Eala wifa wynn geond wuldres þrym,
fæmne freolicast ofer ealne foldan sceat
þæs þe æfre sundbuend secgan hyrdon,
arece us þæt geryne þæt þe of roderum cwom,
hu þu eacnunge æfre onfenge
bearnes þurh gebyrde, ond þone gebedscipe
æfter monwisan mod ne cuðes.
Ne we soðlice swylc ne gefrugnan
in ærdagum æfre gelimpan,
þæt ðu in sundurgiefe swylce befenge,
ne we þære wyrde wenan þurfon
toweard in tide. Huru treow in þe
weorðlicu wunade, nu þu wuldres þrym
bosme gebære, ond no gebrosnad wearð
mægðhad se micla. Swa eal manna bearn
sorgum sawað, swa eft ripað,
cennað to cwealme. Cwæð sio eadge mæg
symle sigores full, sancta Maria:
"Hwæt is þeos wundrung þe ge wafiað,
ond geomrende gehþum mænað,
sunu Solimæ somod his dohtor?
Fricgað þurh fyrwet hu ic fæmnan had,
mund minne geheold, ond eac modor gewearð
mære meotudes suna. Forþan þæt monnum nis
cuð geryne, ac Crist onwrah
in Dauides dyrre mægan
þæt is Euan scyld eal forpynded,
wærgða aworpen, ond gewuldrad is
se heanra had. Hyht is onfangen
þæt nu bletsung mot bæm gemæne,
werum ond wifum, a to worulde forð
in þam uplican engla dreame
mid soðfæder symle wunian."
O joy of women, beyond the glory of heaven,
most noble virgin through all the corners of the earth
of whom sea-dwellers ever heard tell,
explain to us the mystery which came to you from the skies,
how you ever conceived a pregnancy,
the bearing of a baby, when you never knew
bed-companionship according to the ways of men.
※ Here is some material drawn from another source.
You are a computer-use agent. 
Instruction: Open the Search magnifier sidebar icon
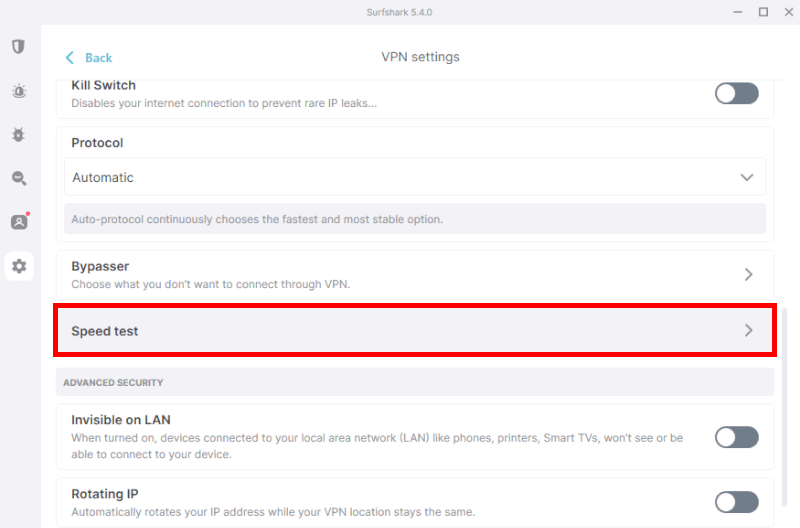(x=19, y=178)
Truly, we have not heard of such a thing
ever occurring in former days,
as that you, with special grace, conceived in this way,
nor should we ever expect that event
to occur again in time. Indeed, Truth in you
gloriously dwelt; now you the Glory of heaven
bore in your womb, and your great virginity
was not breached. Just as all the sons of men
sow in sorrow, so do they reap,
bearing children in pain. The blessed maid spoke,
forever full of triumph, holy Mary:
“What is this wondering which amazes you,
son and daughter of Salem, so that, mourning,
you bemoan your grief?
Curiously you ask how I kept my virginity,
held my wholeness, and also became the mother
of the glorious Ruler’s Son. But that mystery is not
made known to men, though Christ revealed
in David’s dear daughter
that the sin of Eve is entirely put aside,
the curse averted, and the humbler sex
is glorified. Hope is conceived,
so that blessing may now with both alike,
with men and women, ever throughout eternity
in the heavenly joy of the angels
with the Father of truth, always dwell.”
Like the antiphon, this poem is imagined as a dialogue between Mary and the women of Jerusalem, but although Mary addresses 'the son and daughter of Salem' the questioner who addresses her is all of 'us': arece us þæt geryne þæt þe of roderum cwom, 'explain to us the mystery which came to you from the skies'. We are 'sea-dwellers', a kenning for mankind which seems to refer to the idea of a sea-voyage as a metaphor for human life, an exile's journey through stormy seas to the firm land of the heavenly home - as in 'The Seafarer', or the end of Christ II:
Nu is þon gelicost swa we on laguflode
ofer cald wæter ceolum liðan
geond sidne sæ, sundhengestum,
flodwudu fergen. Is þæt frecne stream
yða ofermæta þe we her on lacað
geond þas wacan woruld, windge holmas
ofer deop gelad. Wæs se drohtað strong
ærþon we to londe geliden hæfdon
ofer hreone hrycg. þa us help bicwom,
þæt us to hælo hyþe gelædde,
godes gæstsunu, ond us giefe sealde
þæt we oncnawan magun ofer ceoles bord
hwær we sælan sceolon sundhengestas,
ealde yðmearas, ancrum fæste.
Now it is very much like this: as if we were sailing
in ships across cold water, over the sea-waves,
beyond the wide ocean in water-steeds
traversing the floods. The waters are perilous,
the waves immeasurable, amid which we journey here
through this frail world, the stormy oceans,
across the paths of the deep. Dangerous was the life
before we came to land
across the rough waves. Help came to us
that we might be led to a haven of healing,
God's Spirit-Son, and gave us grace
that we might find, by the ship's side,
where we could moor our water-steeds,
our ancient wave-horses securely anchored.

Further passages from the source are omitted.